Helena explicó que la audiencia número 71 del juicio por feminicidio, programada para el 18 de noviembre, no pudo realizarse porque dos extrabajadores de la Fiscalía estatal evitaron presentarse, pese a que sus testimonios ya se habían solicitado desde la semana anterior. La hermana de la víctima señaló que estas personas colaboraron en su momento con la institución y ahora no han respondido a los llamados judiciales. Según dijo, esta repetida inasistencia refleja cómo el paso del tiempo afecta negativamente el proceso, por lo que exhortó a ambos testigos a acudir para evitar que el juicio continúe con vacíos que nadie desea.
El caso avanza contra Javier “N”, expareja de Cecilia y señalado como presunto autor intelectual del feminicidio, así como contra Jair “N” y Silvestre “N”, identificados como presuntos ejecutores materiales.
Un segundo retraso afectó el juicio por violencia familiar, luego de que se revocara la sentencia previa de seis años contra Javier “N”. La audiencia de reposición, prevista para este martes, también se canceló. De acuerdo con Helena, la defensa del acusado aseguró que su cliente tenía problemas de salud; sin embargo, la abogada expuso que horas antes el señalado se encontraba en perfectas condiciones durante la sesión del juicio por feminicidio. La hermana de Cecilia argumentó que la defensa utilizó un supuesto informe médico como excusa, lo cual evidencia, a su juicio, maniobras para aplazar los procedimientos sin consecuencia alguna.
Organizaciones civiles, colectivas feministas, defensoras de derechos humanos y activistas reaccionaron ante esta situación. Consideraron que la revocación de la sentencia por violencia familiar no fue un error técnico, sino un acto de complicidad institucional que contribuye a retrasar la justicia. A través de un comunicado, estas agrupaciones exigieron que, antes de que finalice el calendario laboral del Poder Judicial de Puebla —con 23 días hábiles por delante—, ambos juicios concluyan y se imponga la pena máxima a Javier “N”, quien previamente ocupó un cargo en la Secretaría de Gobernación durante el gobierno de Mario Marín.

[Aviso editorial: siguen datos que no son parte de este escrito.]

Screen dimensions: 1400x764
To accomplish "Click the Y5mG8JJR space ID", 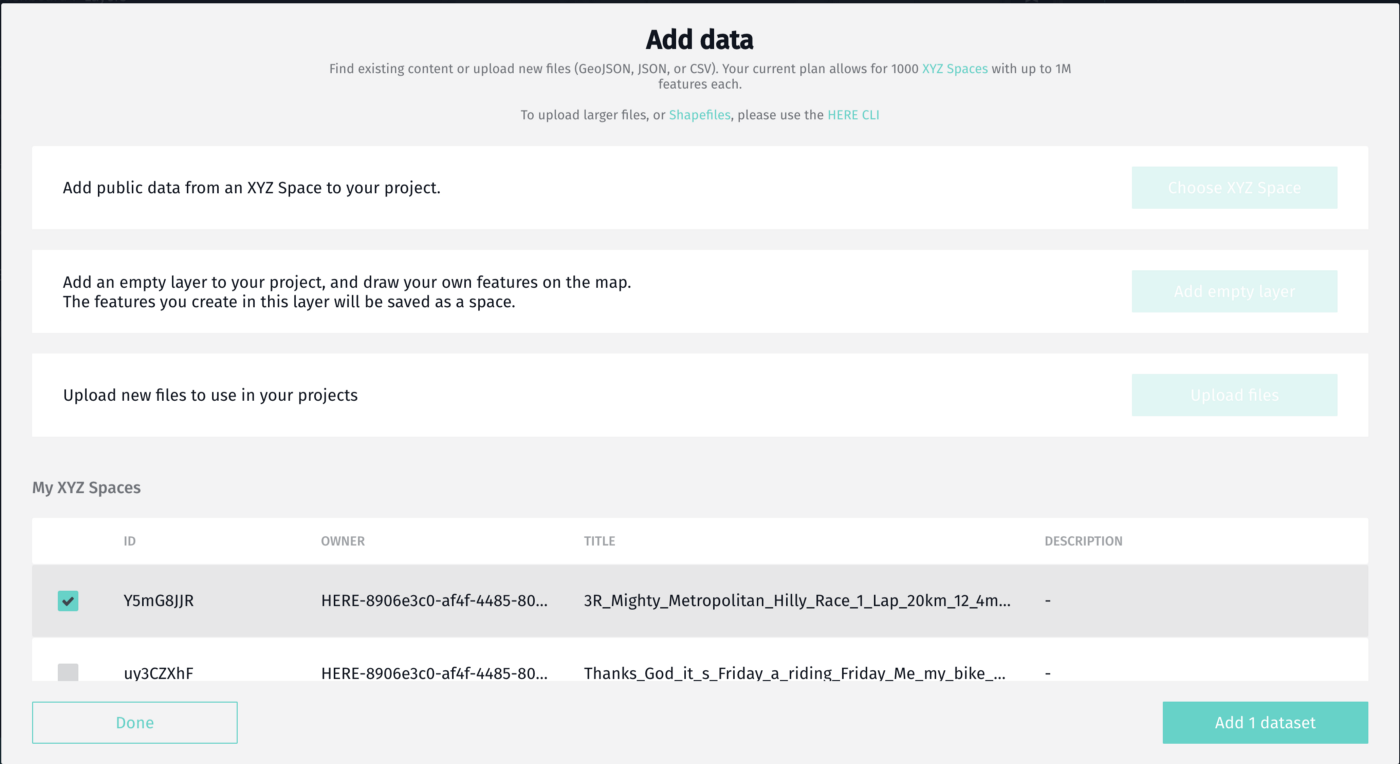I will click(159, 601).
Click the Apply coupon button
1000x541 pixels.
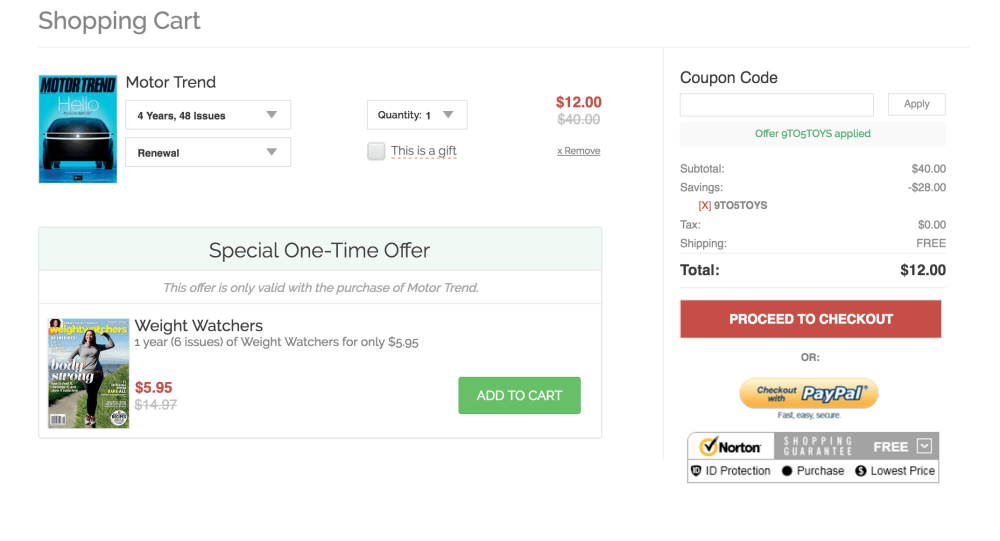(916, 104)
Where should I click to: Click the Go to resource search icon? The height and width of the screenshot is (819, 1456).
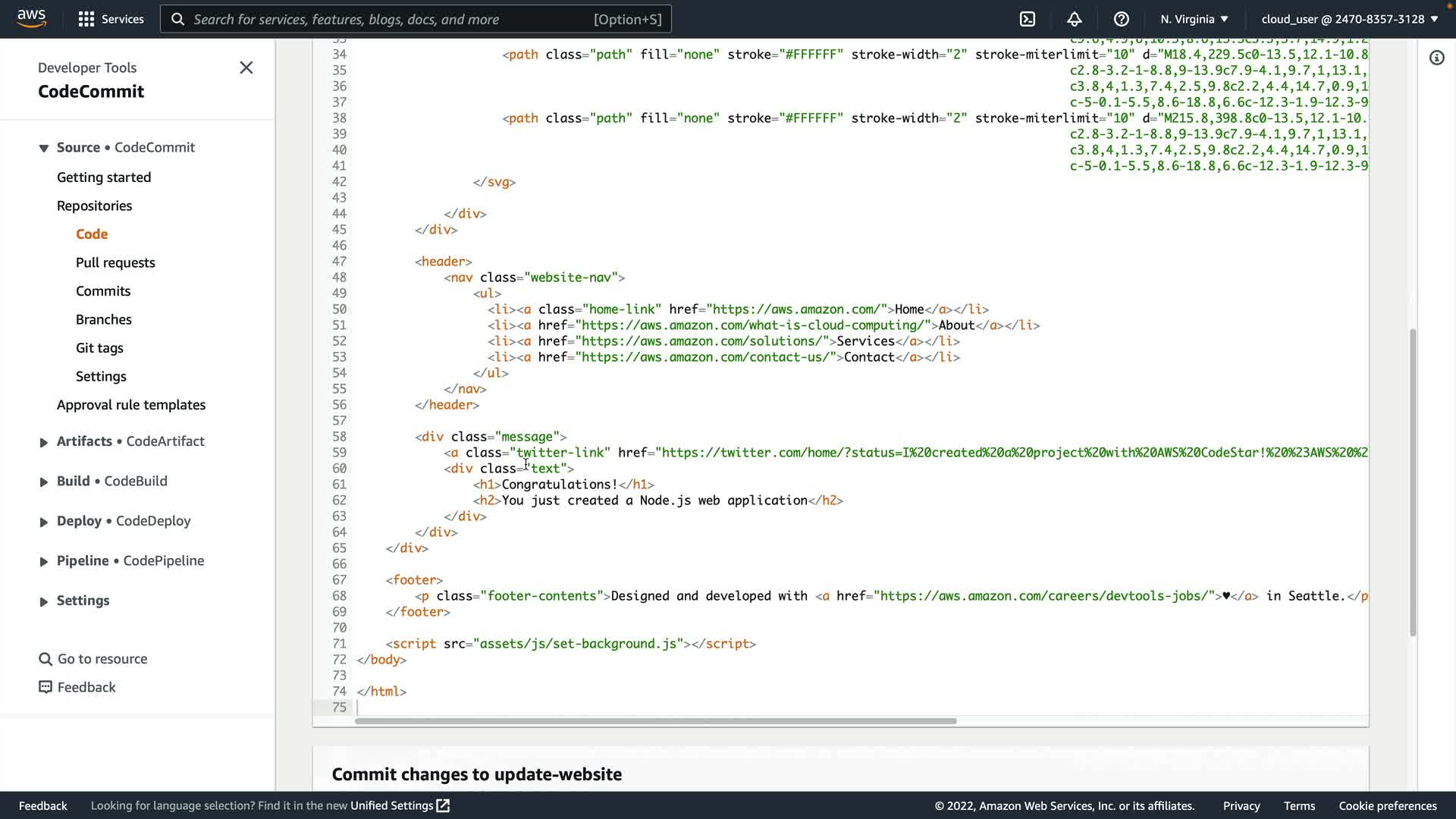[46, 659]
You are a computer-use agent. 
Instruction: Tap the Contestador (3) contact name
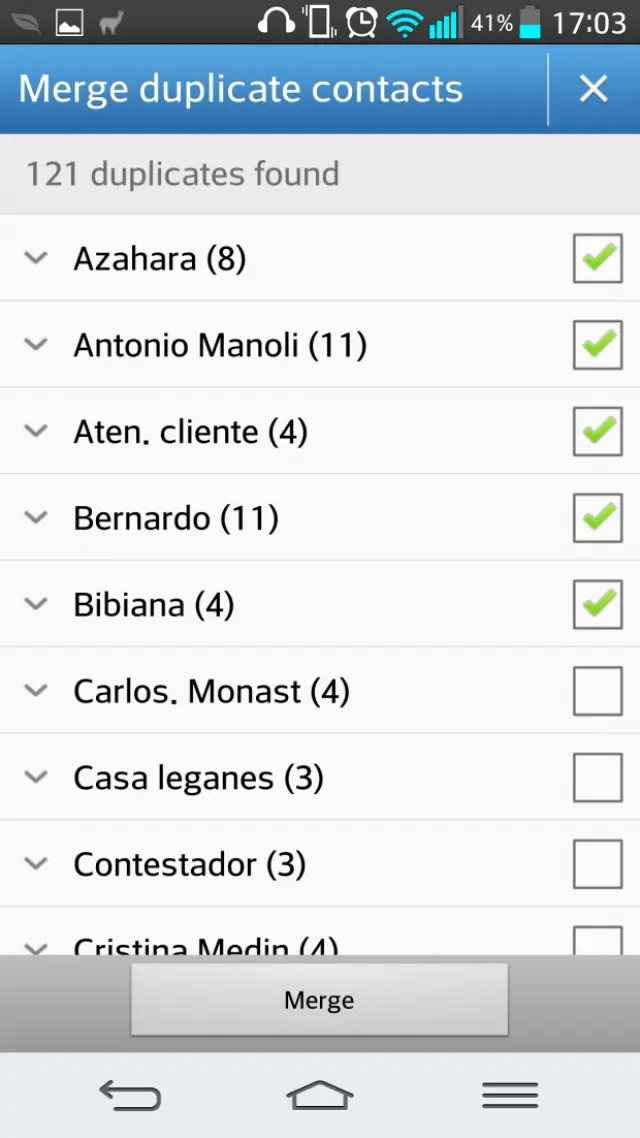click(x=189, y=864)
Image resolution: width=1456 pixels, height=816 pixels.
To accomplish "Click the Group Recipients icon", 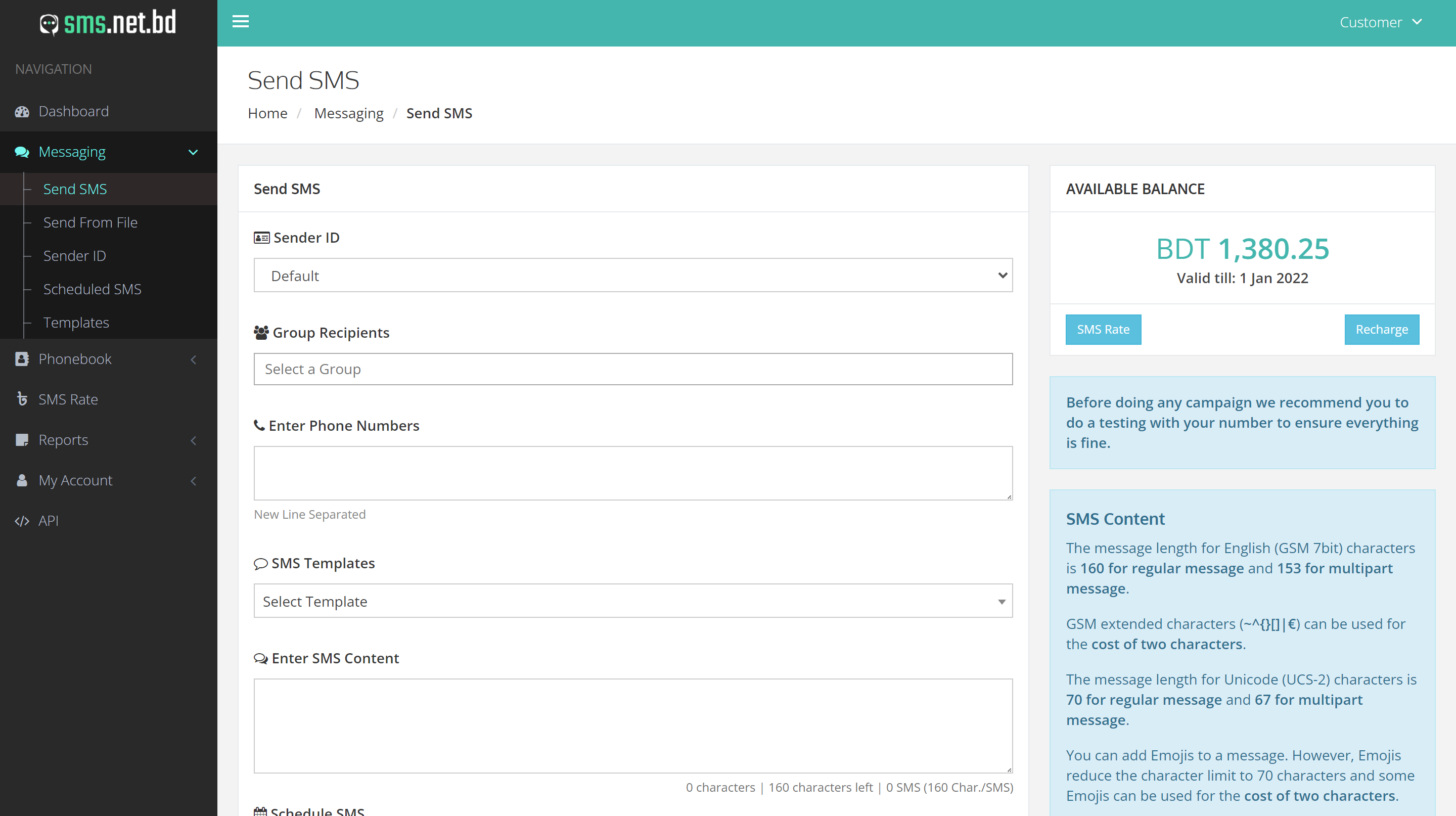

En el documento, las organizaciones denunciaron que las decisiones del Tribunal de Puebla representan revictimización para las mujeres y sus familias. Advirtieron que la falta de resultados en un estado donde una mujer es asesinada cada 28 horas no es un simple retroceso: constituye una forma de violencia y complicidad del Estado, lo cual no debe normalizarse ni permitirse.